**PROBLEM REQUIREMENTS**
For the records below, print the lines from the line with "This screenshot has width=623, height=492." through the line with "Click the star next to ADVANC" exactly as written; include both end lines and exclude the rest.

**DATA LISTING**
Content starts

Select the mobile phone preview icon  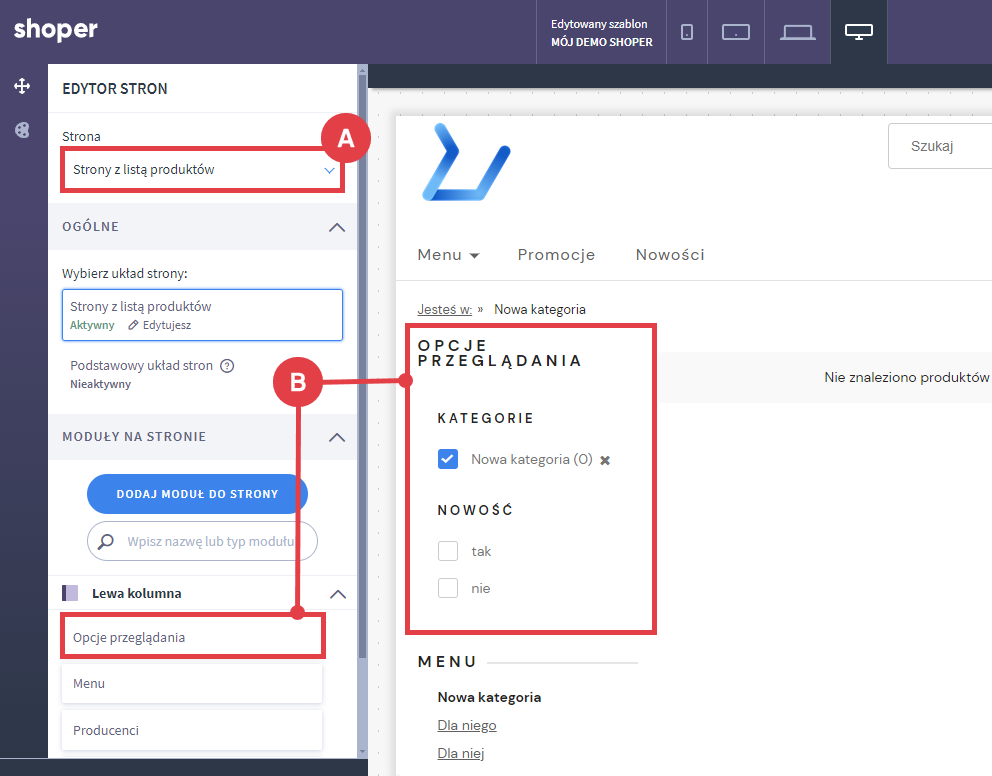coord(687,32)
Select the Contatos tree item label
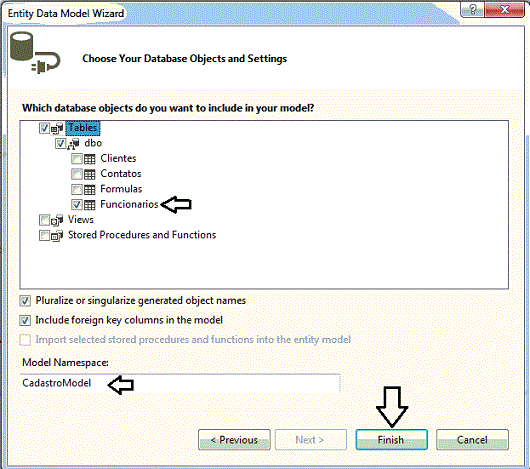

Content ends
Content starts

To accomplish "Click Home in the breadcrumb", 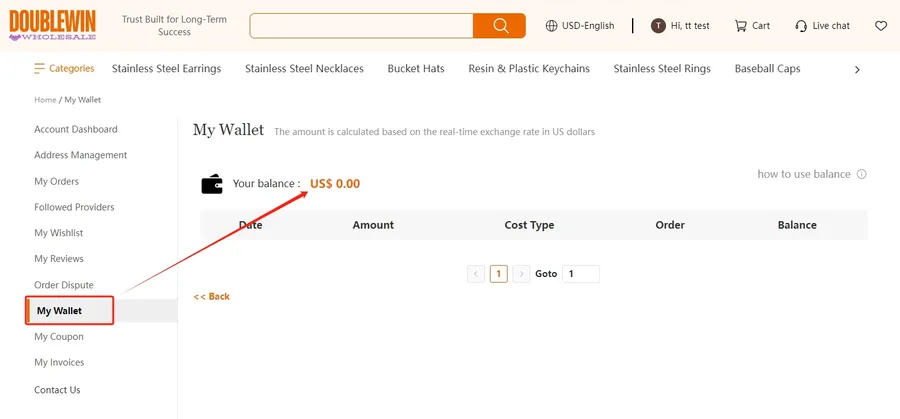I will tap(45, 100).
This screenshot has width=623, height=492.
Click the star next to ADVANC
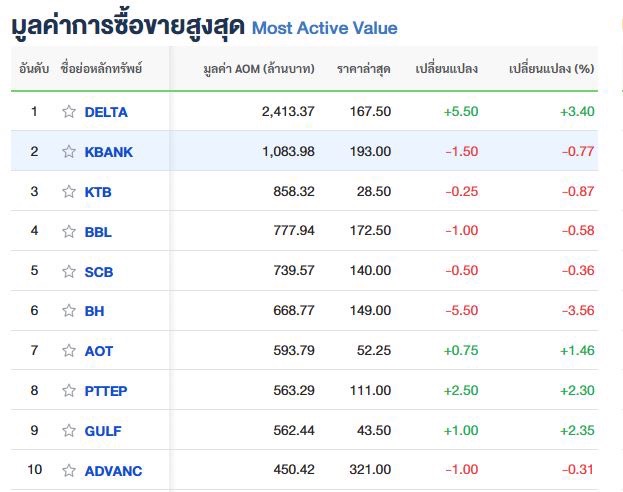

Content ends

**SOLUTION FOR THIS PROBLEM**
This screenshot has width=623, height=492.
Click the star next to ADVANC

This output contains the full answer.